▶ _AIM OF THE TASK_:
Word for word, restate the lines from the top of the records below through the line with "Retirement Resignation Letter", both included, with no pictures in the result.

Stored records
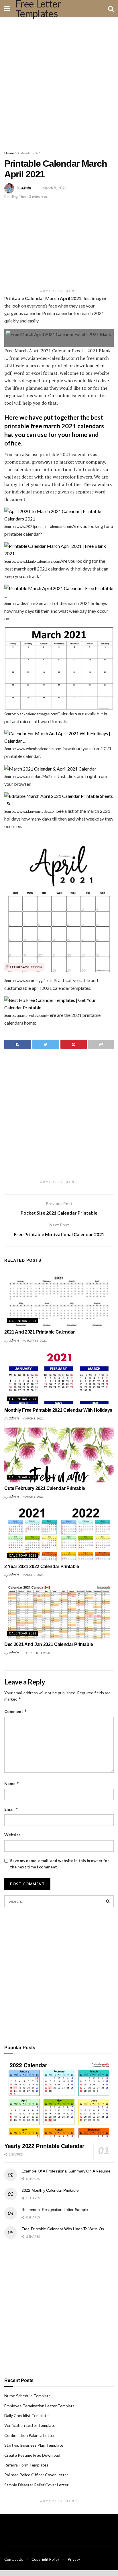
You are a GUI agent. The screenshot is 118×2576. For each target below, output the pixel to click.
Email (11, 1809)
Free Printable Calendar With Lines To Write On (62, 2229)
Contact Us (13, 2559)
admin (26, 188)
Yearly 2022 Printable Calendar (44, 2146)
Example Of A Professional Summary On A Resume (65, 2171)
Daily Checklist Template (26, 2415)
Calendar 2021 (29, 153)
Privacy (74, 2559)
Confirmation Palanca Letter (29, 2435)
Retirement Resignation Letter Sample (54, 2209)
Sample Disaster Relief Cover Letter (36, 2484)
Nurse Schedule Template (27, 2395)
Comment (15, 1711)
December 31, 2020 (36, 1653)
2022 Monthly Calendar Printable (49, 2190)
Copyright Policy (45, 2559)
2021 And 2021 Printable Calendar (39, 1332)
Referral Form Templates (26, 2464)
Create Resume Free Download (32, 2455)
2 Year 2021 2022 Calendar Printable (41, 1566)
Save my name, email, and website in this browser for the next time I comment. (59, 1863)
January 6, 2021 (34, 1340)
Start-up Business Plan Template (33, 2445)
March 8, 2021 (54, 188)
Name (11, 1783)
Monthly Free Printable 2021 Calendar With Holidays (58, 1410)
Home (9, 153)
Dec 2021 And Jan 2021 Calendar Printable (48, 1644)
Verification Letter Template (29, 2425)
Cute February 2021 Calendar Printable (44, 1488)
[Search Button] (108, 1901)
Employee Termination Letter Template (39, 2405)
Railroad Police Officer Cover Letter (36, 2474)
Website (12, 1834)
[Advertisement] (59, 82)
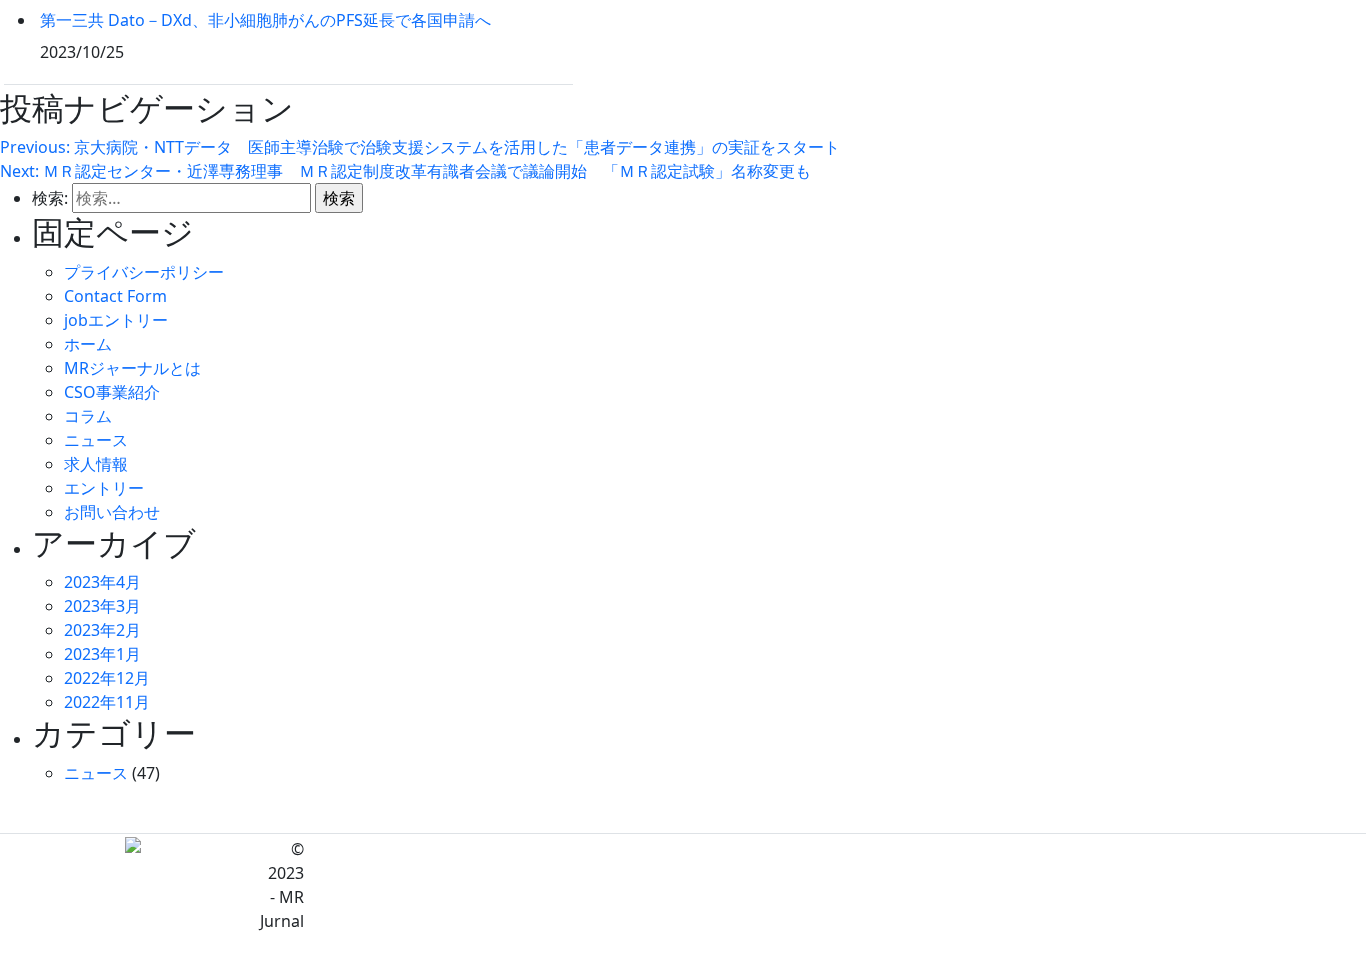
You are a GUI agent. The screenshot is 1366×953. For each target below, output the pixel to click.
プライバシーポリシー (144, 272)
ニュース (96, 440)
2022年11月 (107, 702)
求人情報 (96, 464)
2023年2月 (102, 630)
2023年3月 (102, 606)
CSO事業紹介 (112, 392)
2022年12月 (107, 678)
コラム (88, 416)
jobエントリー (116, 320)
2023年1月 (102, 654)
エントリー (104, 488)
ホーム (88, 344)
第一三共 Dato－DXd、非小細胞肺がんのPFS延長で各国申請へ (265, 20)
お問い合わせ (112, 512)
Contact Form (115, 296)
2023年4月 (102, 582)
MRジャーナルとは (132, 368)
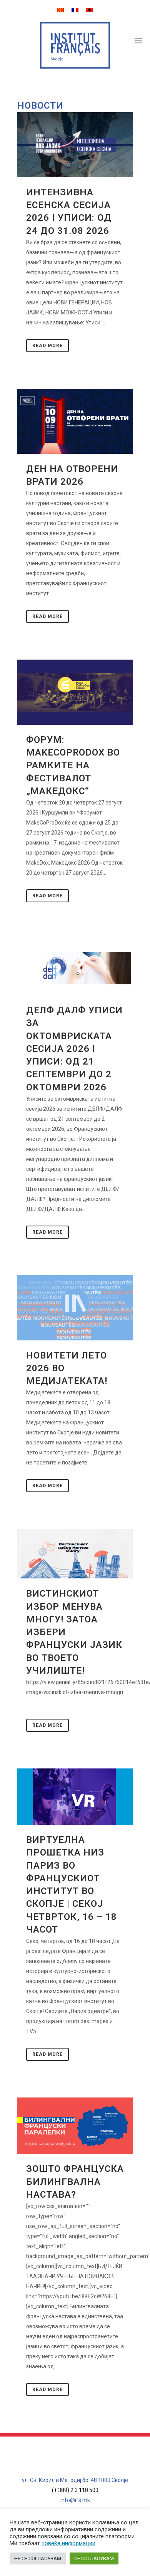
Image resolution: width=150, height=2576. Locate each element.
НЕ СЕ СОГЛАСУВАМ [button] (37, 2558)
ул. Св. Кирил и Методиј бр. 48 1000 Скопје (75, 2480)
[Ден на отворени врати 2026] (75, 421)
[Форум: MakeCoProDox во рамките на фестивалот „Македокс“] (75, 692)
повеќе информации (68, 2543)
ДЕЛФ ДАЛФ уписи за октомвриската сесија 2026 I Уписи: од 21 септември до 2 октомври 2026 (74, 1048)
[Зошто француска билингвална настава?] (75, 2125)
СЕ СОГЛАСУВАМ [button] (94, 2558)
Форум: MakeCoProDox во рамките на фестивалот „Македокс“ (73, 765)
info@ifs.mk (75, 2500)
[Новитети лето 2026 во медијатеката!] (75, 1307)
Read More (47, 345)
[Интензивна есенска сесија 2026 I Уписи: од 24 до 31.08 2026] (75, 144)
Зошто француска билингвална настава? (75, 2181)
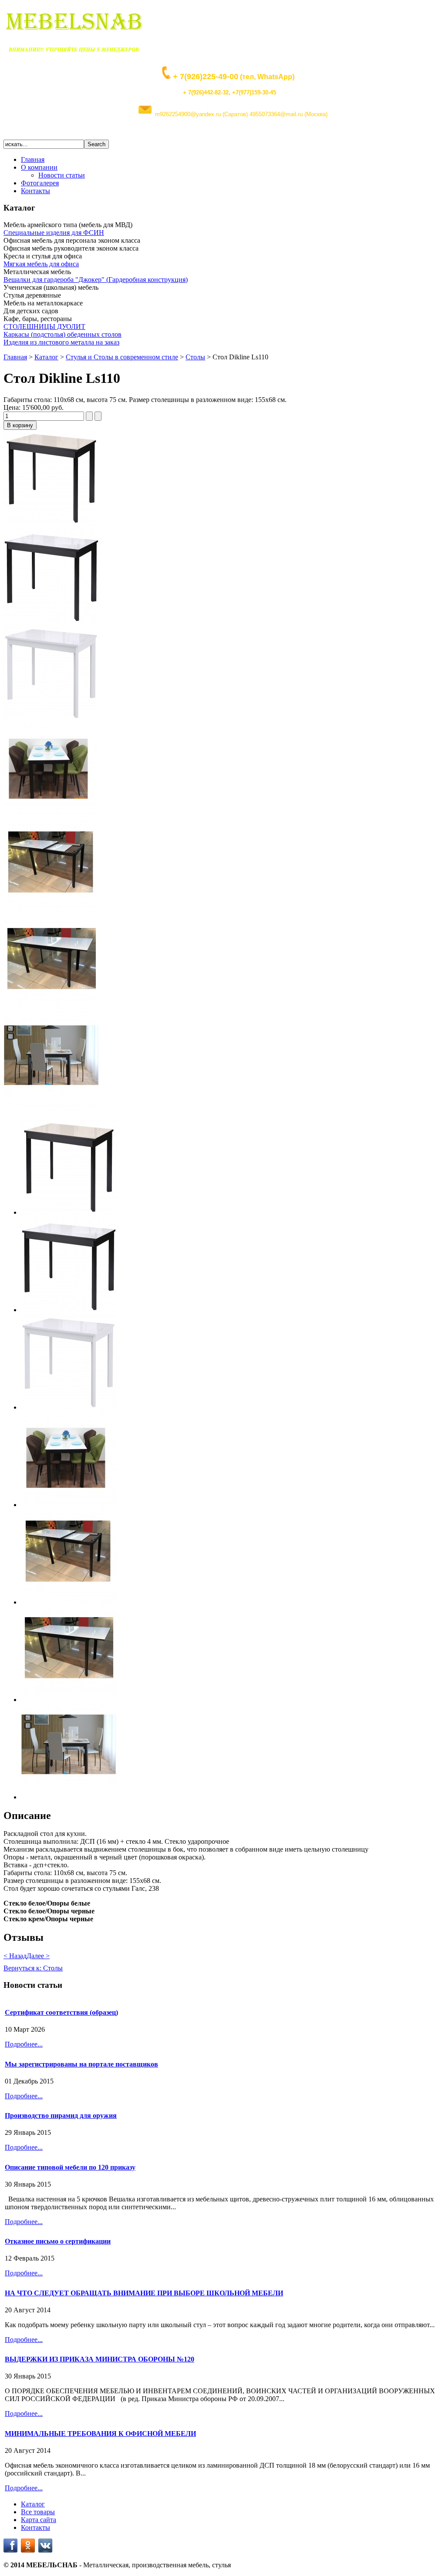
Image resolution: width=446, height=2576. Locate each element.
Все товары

▶ _SOLUTION TO THIS EXERCISE_:
You are a GUI agent. The screenshot is 118×2576. For each target below, output the pixel to click.
Email (11, 1809)
Free Printable Calendar With Lines To Write On (62, 2229)
Contact Us (13, 2559)
admin (26, 188)
Yearly 2022 Printable Calendar (44, 2146)
Example Of A Professional Summary On A Resume (65, 2171)
Daily Checklist Template (26, 2415)
Calendar 2021 (29, 153)
Privacy (74, 2559)
Confirmation Palanca Letter (29, 2435)
Retirement Resignation Letter Sample (54, 2209)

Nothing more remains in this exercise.